In ancient times, the Bereans were the inhabitants of the city of Berea, also referred to as Beroea in the Bible. Today, the city is known as Veria in what is today northern Greece. The name has been taken up by certain groups within Protestantism based on the Bereans' emphasis on apologetics and studying Scripture.

==Biblical context==
According to the Book of Acts, Paul of Tarsus and Silas preached at the synagogue in Berea, and many of the people there believed.

==Modern use==

Historically, the Bereans (also called Beroeans, Barclayans or Barclayites) were a Protestant sect following former Scottish Presbyterian minister John Barclay (1734-1798). Founded in Edinburgh in 1773, the Berean Church followed a modified form of Calvinism. It had congregations in Scotland, London, and Bristol, but mainly merged with the Congregationalists after Barclay's death in 1798.
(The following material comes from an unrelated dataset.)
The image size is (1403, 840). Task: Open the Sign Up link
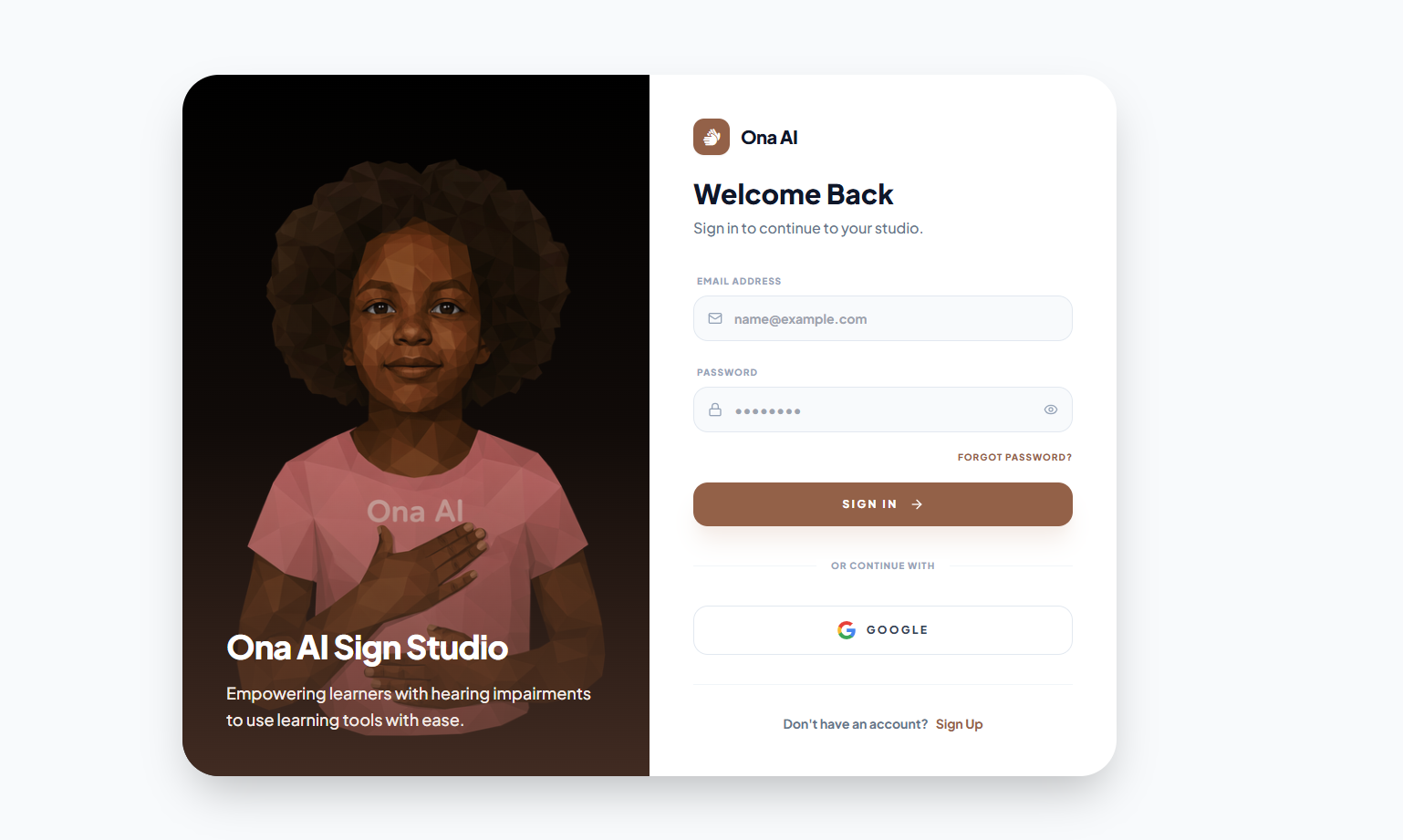(959, 724)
A new Protestant Christian group began in the 1850s in the United States under the tutelage of Dr. John Thomas. The name "Christadelphian" was chosen as it is believed that those who believe and obey the Commandments of Christ and the Bible as the inspired word of God, are "Brethren in Christ". The original group split, with one group continuing with the name "The Christadelphians" and the second group adding the word "Berean" to become the "Berean Christadelphians". The word "Berean" was chosen to reflect the words in Acts 17, "These (Berea) were more noble than those in Thessalonica in that they received the word with all readiness of mind and searched the scriptures daily whether those things were so."
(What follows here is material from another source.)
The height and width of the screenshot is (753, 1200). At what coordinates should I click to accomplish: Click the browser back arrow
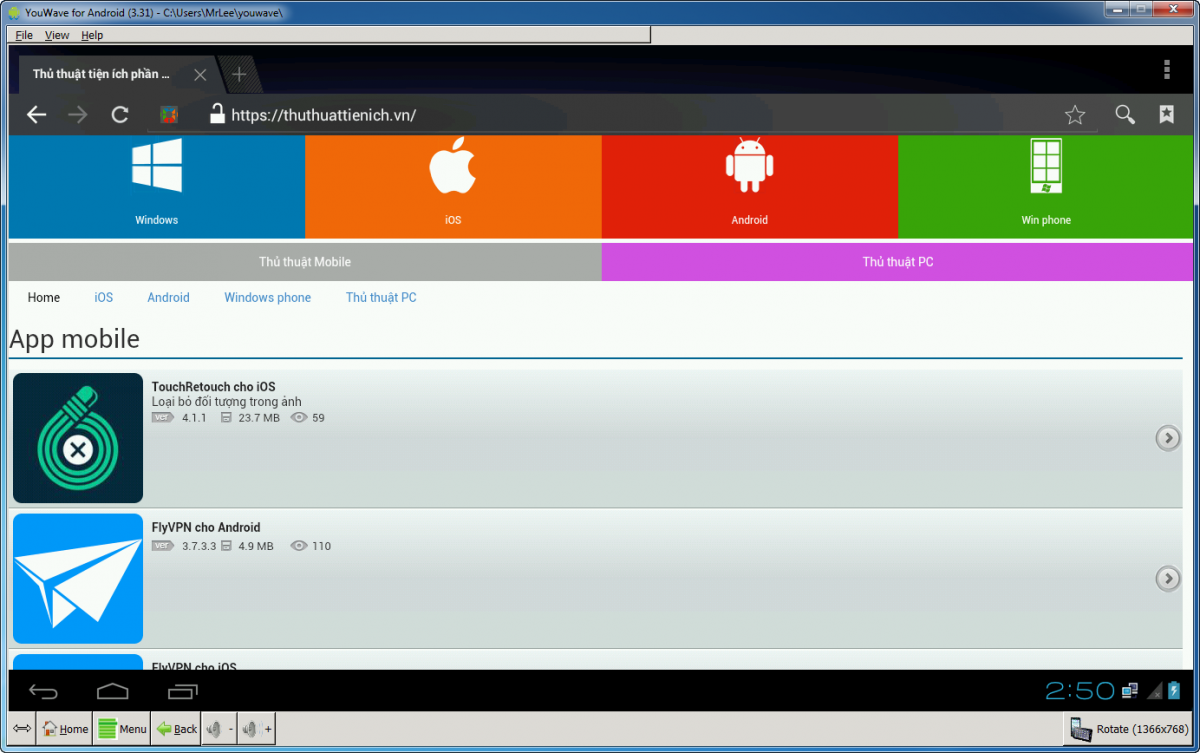pos(37,115)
Christadelphians, and Berean Christadelphians believe in the promises given to Abraham, Isaac, and Jacob concerning the Kingdom of God. They deny the Doctrine of the Trinity, a central tenet of orthodox Christianity, and this refusal to recognize the triune nature of God has resulted in a major impasse between the Christadelphians and the Protestant, Catholic, and Eastern Orthodox churches.

Some groups among the Bible Student movement also adopted the name, such as the Berean Bible Students and the Berean Bible Institute. Churches and institutions who adopt the Berean name, usually do so in order to express their desire to reflect the attitude of the Bereans in Acts 17, committing themselves to "searching the scriptures daily".